S'adressant à des journalistes chevronnés avant mon arrivée en Sierra Leone, ils ont mis en garde contre le comportement masculin et comment cela pourrait choquer un Canadien comme moi si habitué au politiquement correct. Mais ils m'ont conseillé d'utiliser l'attention à mon avantage et de rechercher des entretiens que des hommes étrangers ne pourraient jamais obtenir.

Se battre ou s'enfuire?

S'adressant à une journaliste locale pour obtenir des conseils sur la façon d'éviter autant d'attention, elle m'a recommandé d'apaiser les hommes qui m'ont recherchée et de leur dire que même si j'aimerais passer du temps avec eux, je suis attachée à mon fiancé et à mon travail.

J'ai été encouragé à en rire et à jeter un peu d'humour sur toute la situation. Je ne voulais pas brûler de ponts avec ces hommes, me dit-elle.

Je n’ai pas aimé ce conseil. Je n’ai pas aimé l’idée que je devais apaiser les hommes pour les empêcher de me harceler et de me toucher sans ma permission.

Certains hommes prennent des libertés inquiétantes avec le corps et les libertés des femmes en Sierra Leone. Le pays d'Afrique de l'Ouest a des taux extrêmement élevés de viols, de mariages forcés et mineurs, de grossesses chez les adolescentes et de mutilations génitales féminines.

Les veuves perdent régulièrement leurs biens à la mort de leur mari, après que ses frères ou enfants de mariages précédents les revendiquent comme les leurs. La violence sexuelle a été largement utilisée comme arme de guerre pendant le violent conflit civil de 11 ans en Sierra Leone.

Mais dénoncer les abus ne fait pas partie de la culture féminine en Sierra Leone. Trois lois adoptées par le parlement en 2007 ont rendu illégaux la violence domestique et le mariage des enfants, mais de nombreuses femmes rurales ignorent toujours leurs droits.

Le dilemme

Parler de maltraitance peut signifier que les femmes sont ostracisées par leur mari et exilées de leurs communautés.

Rien de tout cela ne veut dire que de nombreuses femmes n’ont pas réussi à entrer dans certains aspects de la vie publique et politique en Sierra Leone. Mais les libertés que les hommes continuent de prendre avec le corps des femmes me sont inacceptables.

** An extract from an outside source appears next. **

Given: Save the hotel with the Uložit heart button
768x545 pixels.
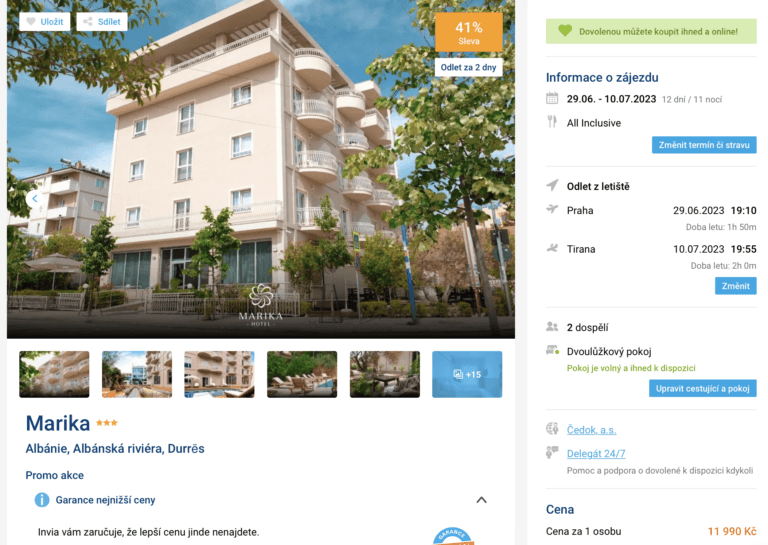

Vivre à l'étranger nécessite de trouver cet équilibre délicat entre conserver ses propres idéaux et s'adapter aux idéaux de votre pays d'accueil.

Pour moi, c’est huit mois d’avancées inconfortables mais généralement inoffensives de la part d’hommes. Que je me lève ou non compte uniquement pour moi et si je me sens offensé ou en danger dans une certaine situation. Mais il y a bien plus en jeu pour une femme en Sierra Leone.

Je me demande s’il est préférable d’essayer de prendre position, de donner l’exemple ou de laisser leur lutte pour l’égalité des droits et le respect suivre son cours.

En tant qu'étranger, quelle est la meilleure façon de faire face au harcèlement sexuel dans d'autres pays? Partagez votre opinion dans les commentaires!